After that first week ends, however, reality begins to set in. Despite the fact that the new year is a chance to be who we want to be, it’s no easier to break our old habits this year than it was last year. We fail, maybe in a small way, maybe irreparably, but either way we face discouragement. The one thing more powerful than a blank slate is the first mark. Suddenly, all of the magic of a fresh beginning is gone, replaced by doubt and dread. We want to start over, but 358 days still stand between us and another new start, so we push on, but we know that this year can never be quite as amazing as we dreamed that it would be. Every beginning has to end eventually, and it always hurts when it does. Eventually, we grow afraid to take the risk of starting over, because we know how badly it turned out the last time. We think that one day we’ll just run out of chances and be stranded wherever we are, knowing that it’s not quite where we wanted to be. But what if we’re wrong?

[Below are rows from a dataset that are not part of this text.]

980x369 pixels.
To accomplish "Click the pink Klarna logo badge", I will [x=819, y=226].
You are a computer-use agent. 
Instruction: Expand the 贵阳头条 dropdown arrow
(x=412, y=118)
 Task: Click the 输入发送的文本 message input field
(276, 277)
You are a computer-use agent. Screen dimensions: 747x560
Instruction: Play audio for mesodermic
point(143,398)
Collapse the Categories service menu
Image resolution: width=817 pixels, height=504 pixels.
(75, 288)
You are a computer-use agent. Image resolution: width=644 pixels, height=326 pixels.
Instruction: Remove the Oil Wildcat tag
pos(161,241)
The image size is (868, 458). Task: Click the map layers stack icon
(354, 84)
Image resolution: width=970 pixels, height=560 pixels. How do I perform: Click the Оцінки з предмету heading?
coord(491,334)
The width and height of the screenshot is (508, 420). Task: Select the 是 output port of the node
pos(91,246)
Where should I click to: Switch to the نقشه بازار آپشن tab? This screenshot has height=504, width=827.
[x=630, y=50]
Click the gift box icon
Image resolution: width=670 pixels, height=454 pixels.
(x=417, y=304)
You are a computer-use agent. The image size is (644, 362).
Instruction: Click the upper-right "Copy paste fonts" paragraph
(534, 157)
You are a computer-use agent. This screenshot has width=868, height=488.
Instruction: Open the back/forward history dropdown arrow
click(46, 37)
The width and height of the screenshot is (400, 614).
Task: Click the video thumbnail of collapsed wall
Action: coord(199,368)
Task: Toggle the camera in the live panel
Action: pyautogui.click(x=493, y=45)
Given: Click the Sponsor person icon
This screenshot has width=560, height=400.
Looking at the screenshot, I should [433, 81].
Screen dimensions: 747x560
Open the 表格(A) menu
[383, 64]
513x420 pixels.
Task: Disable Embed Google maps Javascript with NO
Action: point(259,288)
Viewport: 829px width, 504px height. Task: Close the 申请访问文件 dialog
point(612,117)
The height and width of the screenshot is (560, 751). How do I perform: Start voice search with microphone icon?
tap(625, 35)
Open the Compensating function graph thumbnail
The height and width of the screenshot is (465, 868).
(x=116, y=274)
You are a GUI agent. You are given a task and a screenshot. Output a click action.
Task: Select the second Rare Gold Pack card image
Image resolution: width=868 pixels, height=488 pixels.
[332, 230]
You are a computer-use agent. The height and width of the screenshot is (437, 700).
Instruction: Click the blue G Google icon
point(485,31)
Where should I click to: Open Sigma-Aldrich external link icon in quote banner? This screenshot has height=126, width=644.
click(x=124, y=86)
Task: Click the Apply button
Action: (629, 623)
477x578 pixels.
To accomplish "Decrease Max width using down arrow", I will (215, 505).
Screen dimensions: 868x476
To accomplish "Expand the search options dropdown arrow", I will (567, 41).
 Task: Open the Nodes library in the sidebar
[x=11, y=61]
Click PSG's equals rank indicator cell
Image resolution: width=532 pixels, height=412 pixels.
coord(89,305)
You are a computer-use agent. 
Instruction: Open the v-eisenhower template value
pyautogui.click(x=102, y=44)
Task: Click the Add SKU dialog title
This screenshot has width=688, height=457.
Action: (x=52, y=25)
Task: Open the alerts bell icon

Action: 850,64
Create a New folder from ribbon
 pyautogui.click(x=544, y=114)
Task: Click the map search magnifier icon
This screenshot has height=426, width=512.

Lamentations 3:22-23 says:
“22 Because of the LORD’s great love we are not consumed,
for his compassions never fail.
23 They are new every morning;
great is your faithfulness.”
With God, there are no last chances or final failures. He holds out fresh, clean-slate compassion not just once a year, but every morning. So you failed today, and you feel like there’s no hope for recovery. So this year looks an awful lot like last year, and that’s not a good thing. So your shortcomings are threatening to consume you, and you’re sick of fighting them with little to no success. God is there for you with enough love, compassion, and faithfulness to redeem any situation. I’m not saying that you should forget your past, but I am saying that you can move on. I’m not saying that you shouldn’t learn from your mistakes, but I am saying that you can become so much more. On our own, a new year is just another failure waiting to happen, but with our God, 2011 becomes an incredible promise of new compassions every morning and a loving Father who will never give up on the good work that He has begun in your life. This year, let every success drive you to worship and every shortfall lead you closer to the God whose faithfulness is never ending. This year, refuse to let fear of failure keep you from becoming the person God created you to be. This year, celebrate the joy of living a life that is new every morning.